Not truly _news_, per se, but some details interestingly spotted in the latest UN report on civilian casualties (.pdf) - I won't even start on MSM coverage of the report ignoring Taliban violations of int'l conventions using IEDs and suicide bombs.



> UNAMA Human Rights also recorded a new trend emerging in May and June 2009, whereby magnetic IEDs attached to vehicles were used to target a variety of individuals who mainly work with the government or international military forces. On 29 May 2009, a Provincial Council candidate was killed by a magnetic IED attached to his vehicle in Khost. On 26 June 2009 in the market place of Khost city, a translator working for the international military forcers was killed, and 4 others were injured, by a magnetic IED attached to his vehicle. On 27 June 2009, a magnetic IED exploded under a vehicle belonging to an individual who reportedly provided services to ISAF, in Khost city.



More tidbits from the report....



> Simultaneous attacks by AGEs (Anti Government Elements) using IEDs and suicide attacks have become increasingly sophisticated over the six month period. This tactic, whereby a number of vehicle and bodyborne attackers are used to target multiple government locations, with the intention of incurring the largest amount of casualties, often civilians who work in these locations is an increasingly common tactic. The coordinated attack against the MoJ Central Prison Directorate (CPD) headquarters, the Ministry of Education, and the National Directorate of Security in Kabul on 11 February 2009, led to at least 21 civilians killed. In that incident UNAMA received reports that several of the civilian Government employees were deliberately singled out for attack and shot, despite clearly being non-combatants.
> 
> Multiple attacks on Government buildings in Kandahar
> On 1 April 2009, there was a multiple attack on the Provincial Council building in Kandahar City. A car bomb was set off at the compound’s gate to facilitate the entry of six armed men bearing AK-47s and wearing suicide vests. Two of these men were killed by the car bomb, but the remaining four attackers entered the building.  Ultimately, two of the attackers detonated their vests, while two were shot and killed before they were able to do so. Apart from the seven attackers, those killed in the attack included three government officials, four Provincial Council employees, and seven ANP guards. In addition, at least 17 civilians were injured, including 7 Provincial Council members. At the time of the attack, the building was being used for a training program.
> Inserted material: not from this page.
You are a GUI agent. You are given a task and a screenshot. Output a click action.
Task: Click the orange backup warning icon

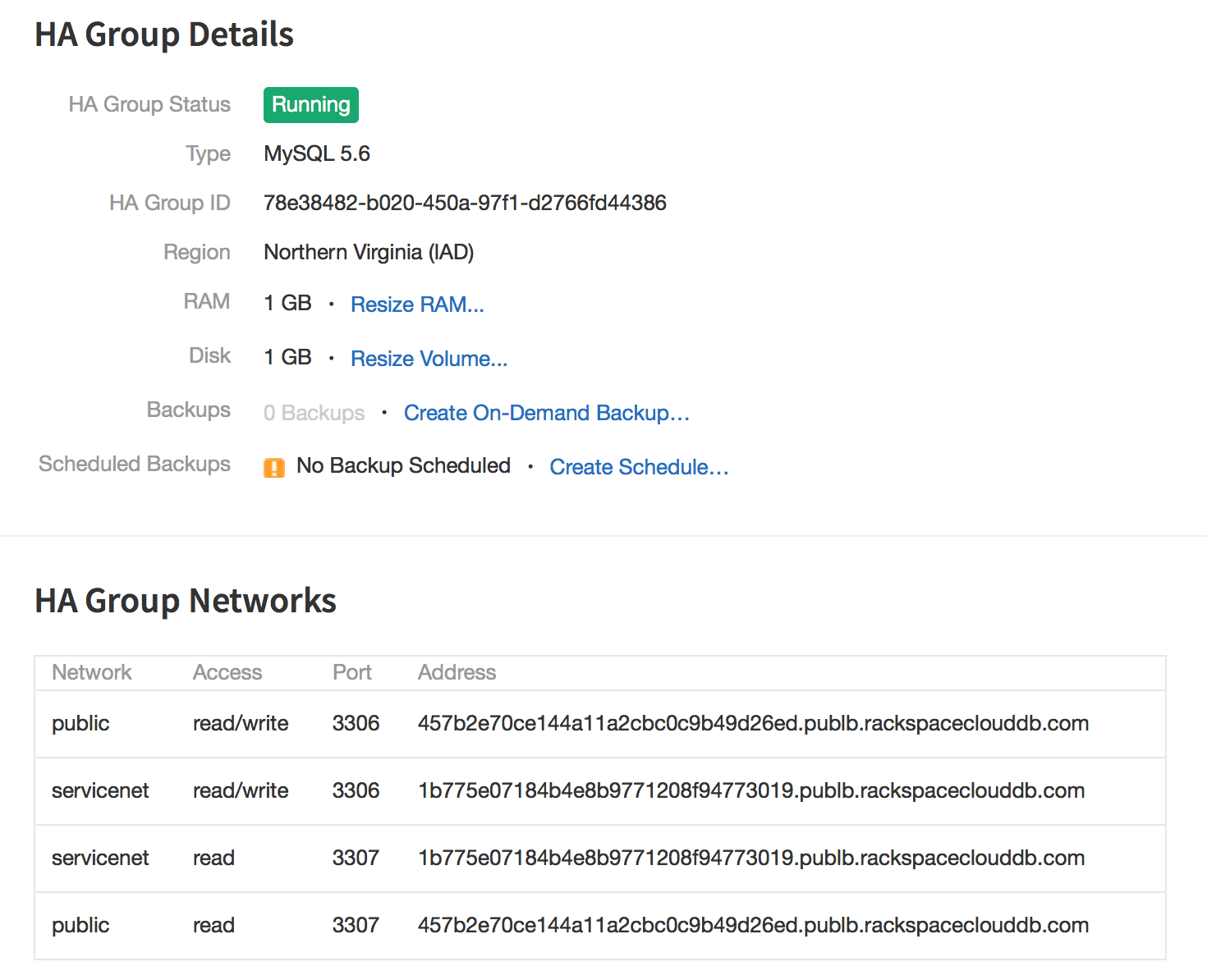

> IEDs have been placed in crowded residential and commercial areas such as market places, music shops, or shops that are seen to be selling goods deemed to be ‘immoral’, such as DVDs.  On 12 April 2009, an IED placed in a wheelbarrow transported by a young boy prematurely detonated 15 metres from the Governor’s office in Aybak city, in Samangan, killing the boy and injuring a female bystander.  Subsequent investigations indicated that the IED had been planted without the knowledge of the boy.





> AGEs frequently utilize IEDs and suicide attacks to target civilians working for the international military forces, construction companies either employed by PRTs or the provincial government, as well as convoys of international military forces’ goods carried by private contractors …. The sustained and widespread use of IEDs contributes to a climate of fear and intimidation that has significant repercussions for Afghan civilians, including in particular in terms of loss of life and livelihoods. IEDs are planted indiscriminately, and coupled with the use of suicide attacks, civilians who support or work for the government or PGF (Pro Government Forces) are targeted. UNAMA Human Rights has documented numerous incidents of IEDs placed outside the residential homes of ANP officers, civil servants and others who work for, or support the GoA, and the international community ….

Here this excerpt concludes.